§ **Work instructions**: Please copy every line from the records below that contains the string "accomplish".

§ **Record excerpts**:
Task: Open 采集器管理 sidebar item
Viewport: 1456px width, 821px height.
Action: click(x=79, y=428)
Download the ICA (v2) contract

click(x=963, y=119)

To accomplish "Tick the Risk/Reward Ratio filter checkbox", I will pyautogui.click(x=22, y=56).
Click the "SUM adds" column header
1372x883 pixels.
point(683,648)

* * *

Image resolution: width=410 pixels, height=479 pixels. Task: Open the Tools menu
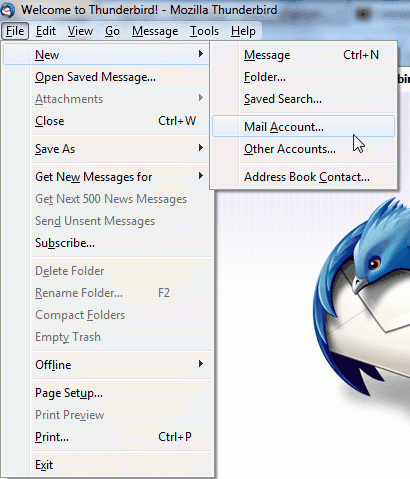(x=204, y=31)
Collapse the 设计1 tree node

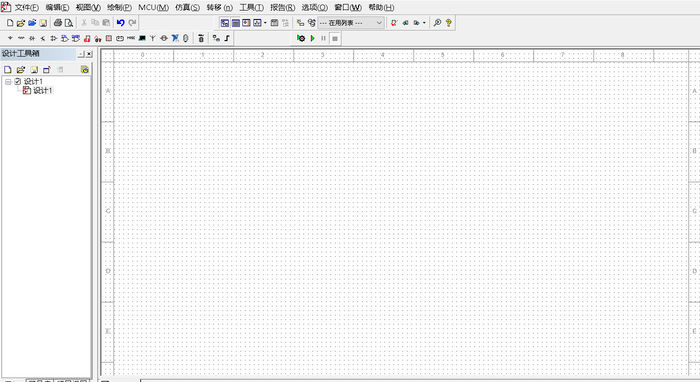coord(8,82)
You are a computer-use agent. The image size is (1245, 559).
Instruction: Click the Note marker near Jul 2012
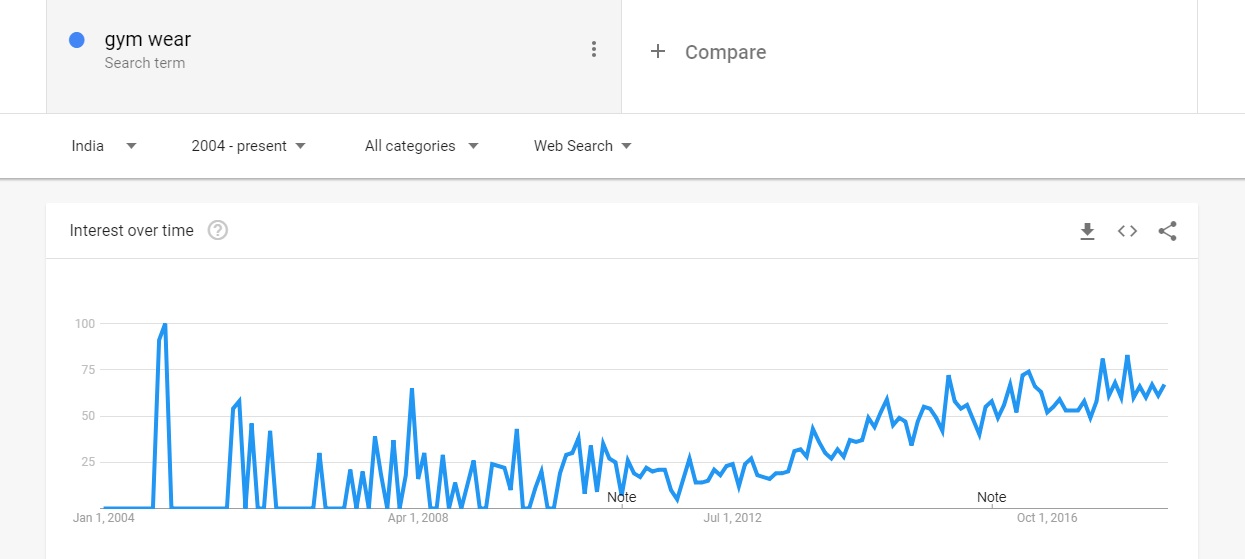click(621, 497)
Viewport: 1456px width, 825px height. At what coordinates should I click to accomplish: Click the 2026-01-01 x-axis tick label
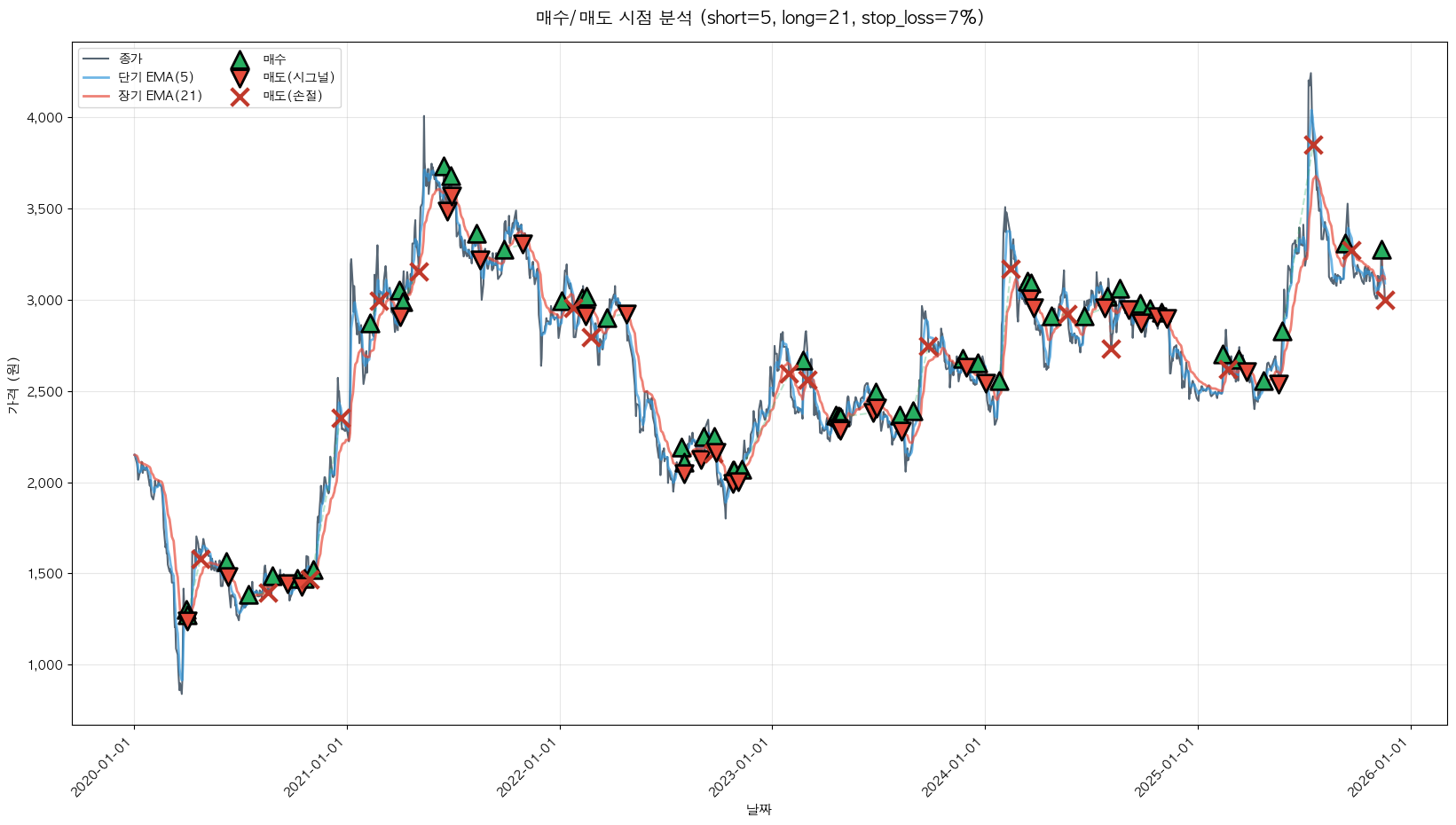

§ **Response to the task**:
To accomplish "Tick the Risk/Reward Ratio filter checkbox", I will pyautogui.click(x=22, y=56).
Viewport: 1456px width, 825px height. At what coordinates should I click to accomplish: Click the 2026-01-01 x-axis tick label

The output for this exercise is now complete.